Effect of dexmedetomidine on CD4+ T cells and programmed cell death protein-1 in postoperative analgesia: a prospective, randomized, controlled study.

Abstract

Surgical trauma inhibits cellular immunity. Dexmedetomidine produces opioid-sparing effect and an impact on immune response. Eighty-six surgical patients were enrolled and received postoperative patient-controlled intravenous analgesia (PCIA) with either fentanyl alone (fentanyl group) or combined with dexmedetomidine (dexmedetomidine group). The percentages of T helper cells (Th1, Th2, and Th17) and regulatory T (Treg) cells, expression levels of programmed cell death protein-1 (PD-1) and its ligand (PD-L1) on the CD4+ T cells, and plasma levels of the cytokines were tested. Postoperative pain was measured by numerical rating scale (NRS), including NRS at rest (NRSR) and movement (NRSM).
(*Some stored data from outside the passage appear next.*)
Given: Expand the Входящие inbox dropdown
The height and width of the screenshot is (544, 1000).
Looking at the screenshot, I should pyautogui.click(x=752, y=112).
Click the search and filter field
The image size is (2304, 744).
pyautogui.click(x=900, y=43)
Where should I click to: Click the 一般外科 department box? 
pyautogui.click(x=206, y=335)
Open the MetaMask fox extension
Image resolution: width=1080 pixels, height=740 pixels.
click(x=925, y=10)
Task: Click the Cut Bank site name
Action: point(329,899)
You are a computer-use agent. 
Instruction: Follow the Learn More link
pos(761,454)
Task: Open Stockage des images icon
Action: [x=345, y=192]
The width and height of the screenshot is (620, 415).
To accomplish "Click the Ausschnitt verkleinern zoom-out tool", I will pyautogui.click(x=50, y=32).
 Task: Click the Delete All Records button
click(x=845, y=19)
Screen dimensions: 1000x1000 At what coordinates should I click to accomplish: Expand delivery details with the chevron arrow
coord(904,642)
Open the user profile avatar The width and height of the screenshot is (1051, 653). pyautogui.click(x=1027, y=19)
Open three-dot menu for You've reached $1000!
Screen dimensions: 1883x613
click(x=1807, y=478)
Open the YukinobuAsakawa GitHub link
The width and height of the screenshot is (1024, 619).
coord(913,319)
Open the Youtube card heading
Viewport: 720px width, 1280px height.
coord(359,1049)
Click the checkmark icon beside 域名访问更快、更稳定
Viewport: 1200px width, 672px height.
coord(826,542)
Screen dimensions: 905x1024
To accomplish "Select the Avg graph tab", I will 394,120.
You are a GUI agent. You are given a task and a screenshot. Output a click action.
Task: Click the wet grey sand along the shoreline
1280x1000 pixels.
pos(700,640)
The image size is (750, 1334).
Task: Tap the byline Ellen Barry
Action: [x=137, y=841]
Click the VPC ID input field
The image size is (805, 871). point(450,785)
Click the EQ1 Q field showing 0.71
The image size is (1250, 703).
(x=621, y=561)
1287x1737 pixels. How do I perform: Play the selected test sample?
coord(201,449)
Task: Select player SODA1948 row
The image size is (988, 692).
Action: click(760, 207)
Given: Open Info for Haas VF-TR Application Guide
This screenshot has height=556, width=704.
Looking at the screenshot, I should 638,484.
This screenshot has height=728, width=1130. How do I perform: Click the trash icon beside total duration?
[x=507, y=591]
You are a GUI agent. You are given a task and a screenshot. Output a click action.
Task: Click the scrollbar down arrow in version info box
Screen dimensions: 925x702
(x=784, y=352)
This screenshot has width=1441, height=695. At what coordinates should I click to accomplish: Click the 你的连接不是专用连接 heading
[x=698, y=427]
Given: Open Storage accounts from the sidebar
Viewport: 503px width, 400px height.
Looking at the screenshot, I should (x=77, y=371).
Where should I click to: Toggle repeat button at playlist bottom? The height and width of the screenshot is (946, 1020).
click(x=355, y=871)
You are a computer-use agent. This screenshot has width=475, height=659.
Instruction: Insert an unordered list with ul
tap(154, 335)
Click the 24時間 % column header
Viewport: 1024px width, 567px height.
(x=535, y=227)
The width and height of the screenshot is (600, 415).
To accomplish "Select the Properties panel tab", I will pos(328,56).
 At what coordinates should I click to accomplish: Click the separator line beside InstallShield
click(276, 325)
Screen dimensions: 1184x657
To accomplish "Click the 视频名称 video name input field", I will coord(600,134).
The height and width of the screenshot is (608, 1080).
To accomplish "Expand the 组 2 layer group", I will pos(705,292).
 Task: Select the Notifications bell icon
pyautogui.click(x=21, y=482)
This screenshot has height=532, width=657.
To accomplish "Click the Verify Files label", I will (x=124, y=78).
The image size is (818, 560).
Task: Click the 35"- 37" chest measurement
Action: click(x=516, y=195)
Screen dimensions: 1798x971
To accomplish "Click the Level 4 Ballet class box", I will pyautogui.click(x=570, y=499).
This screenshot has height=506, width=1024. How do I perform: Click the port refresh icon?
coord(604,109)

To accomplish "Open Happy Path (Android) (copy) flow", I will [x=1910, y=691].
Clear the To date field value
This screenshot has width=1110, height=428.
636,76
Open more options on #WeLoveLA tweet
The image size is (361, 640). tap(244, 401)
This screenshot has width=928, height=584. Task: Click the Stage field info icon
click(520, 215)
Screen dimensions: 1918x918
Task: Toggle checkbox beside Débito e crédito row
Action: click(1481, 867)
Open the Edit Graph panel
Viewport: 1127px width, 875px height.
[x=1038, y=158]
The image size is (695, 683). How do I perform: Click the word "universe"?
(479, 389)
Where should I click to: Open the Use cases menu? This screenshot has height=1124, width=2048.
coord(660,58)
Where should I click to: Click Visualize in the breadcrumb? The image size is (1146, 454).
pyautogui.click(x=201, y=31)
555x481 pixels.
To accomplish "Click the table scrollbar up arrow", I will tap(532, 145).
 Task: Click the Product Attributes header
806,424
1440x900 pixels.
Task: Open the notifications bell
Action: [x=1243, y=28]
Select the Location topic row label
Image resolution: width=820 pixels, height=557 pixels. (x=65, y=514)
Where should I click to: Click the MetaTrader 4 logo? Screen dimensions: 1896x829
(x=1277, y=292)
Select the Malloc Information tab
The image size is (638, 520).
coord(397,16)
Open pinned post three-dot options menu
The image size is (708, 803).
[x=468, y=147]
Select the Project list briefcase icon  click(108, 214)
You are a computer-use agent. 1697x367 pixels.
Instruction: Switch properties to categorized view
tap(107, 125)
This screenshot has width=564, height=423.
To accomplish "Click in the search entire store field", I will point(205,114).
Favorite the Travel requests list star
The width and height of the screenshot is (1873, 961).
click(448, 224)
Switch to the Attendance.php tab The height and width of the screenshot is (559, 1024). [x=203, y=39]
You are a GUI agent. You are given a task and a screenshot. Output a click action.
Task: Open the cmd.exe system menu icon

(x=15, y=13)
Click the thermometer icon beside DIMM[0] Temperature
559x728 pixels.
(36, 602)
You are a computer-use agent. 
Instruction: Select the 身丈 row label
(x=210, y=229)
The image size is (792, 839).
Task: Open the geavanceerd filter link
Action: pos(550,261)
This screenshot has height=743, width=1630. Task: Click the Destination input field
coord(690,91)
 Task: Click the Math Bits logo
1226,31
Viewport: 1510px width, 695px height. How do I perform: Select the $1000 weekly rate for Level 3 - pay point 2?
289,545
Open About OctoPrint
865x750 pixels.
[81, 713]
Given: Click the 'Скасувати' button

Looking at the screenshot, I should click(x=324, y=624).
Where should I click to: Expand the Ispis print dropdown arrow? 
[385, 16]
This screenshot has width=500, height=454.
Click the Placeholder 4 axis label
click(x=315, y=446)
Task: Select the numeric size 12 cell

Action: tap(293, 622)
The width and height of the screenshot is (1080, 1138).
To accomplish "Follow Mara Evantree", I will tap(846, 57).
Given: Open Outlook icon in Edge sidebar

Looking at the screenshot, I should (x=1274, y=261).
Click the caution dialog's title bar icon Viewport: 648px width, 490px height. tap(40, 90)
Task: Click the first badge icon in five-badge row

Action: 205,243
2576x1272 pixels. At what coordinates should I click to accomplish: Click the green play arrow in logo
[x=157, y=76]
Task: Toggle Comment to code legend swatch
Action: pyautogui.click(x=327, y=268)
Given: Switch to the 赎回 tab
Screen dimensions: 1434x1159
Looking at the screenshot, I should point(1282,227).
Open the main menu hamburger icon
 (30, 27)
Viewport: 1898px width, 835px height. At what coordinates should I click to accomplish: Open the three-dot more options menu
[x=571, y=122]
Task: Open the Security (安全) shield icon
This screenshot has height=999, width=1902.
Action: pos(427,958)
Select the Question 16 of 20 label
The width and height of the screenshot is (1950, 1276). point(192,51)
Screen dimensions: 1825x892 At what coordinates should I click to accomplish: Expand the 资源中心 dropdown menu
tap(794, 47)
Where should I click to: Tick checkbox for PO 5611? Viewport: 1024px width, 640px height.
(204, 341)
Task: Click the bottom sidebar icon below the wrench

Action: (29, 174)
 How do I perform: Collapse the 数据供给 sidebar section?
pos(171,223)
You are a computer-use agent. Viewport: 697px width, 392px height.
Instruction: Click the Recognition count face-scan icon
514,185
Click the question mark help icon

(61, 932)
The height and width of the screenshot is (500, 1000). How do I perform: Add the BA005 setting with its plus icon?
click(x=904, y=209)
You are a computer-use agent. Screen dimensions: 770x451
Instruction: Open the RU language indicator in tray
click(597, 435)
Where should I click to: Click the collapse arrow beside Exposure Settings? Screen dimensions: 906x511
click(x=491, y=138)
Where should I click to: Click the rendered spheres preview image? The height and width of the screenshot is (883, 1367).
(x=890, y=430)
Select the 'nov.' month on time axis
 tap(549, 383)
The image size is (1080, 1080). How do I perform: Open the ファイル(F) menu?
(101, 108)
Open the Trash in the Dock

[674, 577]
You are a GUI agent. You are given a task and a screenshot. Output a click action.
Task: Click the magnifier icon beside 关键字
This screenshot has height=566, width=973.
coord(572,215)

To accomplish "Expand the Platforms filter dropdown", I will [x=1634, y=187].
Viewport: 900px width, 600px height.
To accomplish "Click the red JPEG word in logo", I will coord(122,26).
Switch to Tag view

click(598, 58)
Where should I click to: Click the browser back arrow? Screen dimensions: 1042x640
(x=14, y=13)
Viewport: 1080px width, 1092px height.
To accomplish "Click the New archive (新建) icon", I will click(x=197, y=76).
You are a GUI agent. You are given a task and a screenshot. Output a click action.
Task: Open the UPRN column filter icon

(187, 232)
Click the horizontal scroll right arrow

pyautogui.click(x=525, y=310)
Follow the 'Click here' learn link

In dexmedetomidine group, Th1 cells were increased significantly at 24 and 48 h following surgery (P=0.011 and P=0.013, respectively) and Treg cells were significantly higher at 48 h postoperatively (P=0.013). PD-1 was significantly lower in dexmedetomidine group at 24 h postoperatively (P=0.046) and interleukin 4 (IL-4) and IL-6 were significantly decreased at 48 h postoperatively (P=0.024 and P=0.035, respectively). Compared with fentanyl group, NRSR scores were lower in dexmedetomidine group at 24 h following surgery (P=0.018) and NRSR and NRSM scores were lower at 48 h postoperatively (P=0.007 and P=0.011, respectively). NRSR exhibited negative correlations with Th1 cells in fentanyl group and dexmedetomidine group (P=0.003 and P=0.005, respectively). Dexmedetomidine increases the differentiation of Th1 and Treg cells and reduces the expression of PD-1 on CD4+ T cells. Dexmedetomidine may assist to ameliorate postoperative pain and attenuate proinflammatory response. There might be a negative correlation between pain and Th1 cells.